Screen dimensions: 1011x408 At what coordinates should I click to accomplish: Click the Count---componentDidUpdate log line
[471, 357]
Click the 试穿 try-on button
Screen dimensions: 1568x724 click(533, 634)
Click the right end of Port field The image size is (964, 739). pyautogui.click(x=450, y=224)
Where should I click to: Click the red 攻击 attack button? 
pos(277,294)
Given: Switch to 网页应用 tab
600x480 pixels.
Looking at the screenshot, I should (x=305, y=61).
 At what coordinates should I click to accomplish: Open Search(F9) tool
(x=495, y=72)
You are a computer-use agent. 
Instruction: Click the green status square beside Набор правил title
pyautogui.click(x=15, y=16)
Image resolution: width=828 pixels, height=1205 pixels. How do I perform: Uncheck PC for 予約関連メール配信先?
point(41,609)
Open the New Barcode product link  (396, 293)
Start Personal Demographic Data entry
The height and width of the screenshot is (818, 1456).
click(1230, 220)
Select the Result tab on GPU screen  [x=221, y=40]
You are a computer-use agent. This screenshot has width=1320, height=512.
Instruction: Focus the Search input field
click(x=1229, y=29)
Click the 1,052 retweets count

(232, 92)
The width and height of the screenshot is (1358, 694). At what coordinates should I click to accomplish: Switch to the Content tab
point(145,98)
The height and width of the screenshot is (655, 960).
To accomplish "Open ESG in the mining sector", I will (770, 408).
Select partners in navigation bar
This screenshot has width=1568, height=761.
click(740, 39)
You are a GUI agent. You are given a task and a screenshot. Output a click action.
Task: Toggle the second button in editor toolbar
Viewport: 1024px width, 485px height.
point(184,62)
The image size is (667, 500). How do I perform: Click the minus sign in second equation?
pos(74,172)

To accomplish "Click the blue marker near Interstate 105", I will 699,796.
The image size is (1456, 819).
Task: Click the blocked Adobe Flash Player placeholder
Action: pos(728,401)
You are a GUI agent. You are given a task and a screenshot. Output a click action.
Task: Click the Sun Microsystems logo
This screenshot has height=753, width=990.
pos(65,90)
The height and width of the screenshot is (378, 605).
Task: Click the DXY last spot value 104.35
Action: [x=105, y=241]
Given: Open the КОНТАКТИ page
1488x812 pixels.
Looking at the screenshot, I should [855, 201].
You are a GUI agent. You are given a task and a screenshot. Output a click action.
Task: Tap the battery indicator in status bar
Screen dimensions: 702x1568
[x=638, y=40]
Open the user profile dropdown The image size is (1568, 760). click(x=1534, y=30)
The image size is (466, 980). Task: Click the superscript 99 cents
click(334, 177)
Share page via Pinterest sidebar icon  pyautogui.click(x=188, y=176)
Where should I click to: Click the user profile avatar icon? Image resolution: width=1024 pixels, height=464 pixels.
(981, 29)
——————————
• Activity: Give back the listing above exactly as written.

• Solution to this exercise:
Screen dimensions: 1011x408 At what coordinates should I click to accomplish: Click the Count---componentDidUpdate log line
[471, 357]
Click the 试穿 try-on button
Screen dimensions: 1568x724 click(533, 634)
Click the right end of Port field The image size is (964, 739). pyautogui.click(x=450, y=224)
Where should I click to: Click the red 攻击 attack button? 
pos(277,294)
Given: Switch to 网页应用 tab
600x480 pixels.
Looking at the screenshot, I should (x=305, y=61).
 At what coordinates should I click to accomplish: Open Search(F9) tool
(x=495, y=72)
You are a computer-use agent. 
Instruction: Click the green status square beside Набор правил title
pyautogui.click(x=15, y=16)
Image resolution: width=828 pixels, height=1205 pixels. How do I perform: Uncheck PC for 予約関連メール配信先?
point(41,609)
Open the New Barcode product link  (396, 293)
Start Personal Demographic Data entry
The height and width of the screenshot is (818, 1456).
click(1230, 220)
Select the Result tab on GPU screen  [x=221, y=40]
You are a computer-use agent. This screenshot has width=1320, height=512.
Instruction: Focus the Search input field
click(x=1229, y=29)
Click the 1,052 retweets count

(232, 92)
The width and height of the screenshot is (1358, 694). At what coordinates should I click to accomplish: Switch to the Content tab
point(145,98)
The height and width of the screenshot is (655, 960).
To accomplish "Open ESG in the mining sector", I will (770, 408).
Select partners in navigation bar
This screenshot has width=1568, height=761.
click(740, 39)
You are a GUI agent. You are given a task and a screenshot. Output a click action.
Task: Toggle the second button in editor toolbar
Viewport: 1024px width, 485px height.
point(184,62)
The image size is (667, 500). How do I perform: Click the minus sign in second equation?
pos(74,172)

To accomplish "Click the blue marker near Interstate 105", I will 699,796.
The image size is (1456, 819).
Task: Click the blocked Adobe Flash Player placeholder
Action: pos(728,401)
You are a GUI agent. You are given a task and a screenshot. Output a click action.
Task: Click the Sun Microsystems logo
This screenshot has height=753, width=990.
pos(65,90)
The height and width of the screenshot is (378, 605).
Task: Click the DXY last spot value 104.35
Action: [x=105, y=241]
Given: Open the КОНТАКТИ page
1488x812 pixels.
Looking at the screenshot, I should [855, 201].
You are a GUI agent. You are given a task and a screenshot. Output a click action.
Task: Tap the battery indicator in status bar
Screen dimensions: 702x1568
[x=638, y=40]
Open the user profile dropdown The image size is (1568, 760). click(x=1534, y=30)
The image size is (466, 980). Task: Click the superscript 99 cents
click(334, 177)
Share page via Pinterest sidebar icon  pyautogui.click(x=188, y=176)
Where should I click to: Click the user profile avatar icon? Image resolution: width=1024 pixels, height=464 pixels.
(981, 29)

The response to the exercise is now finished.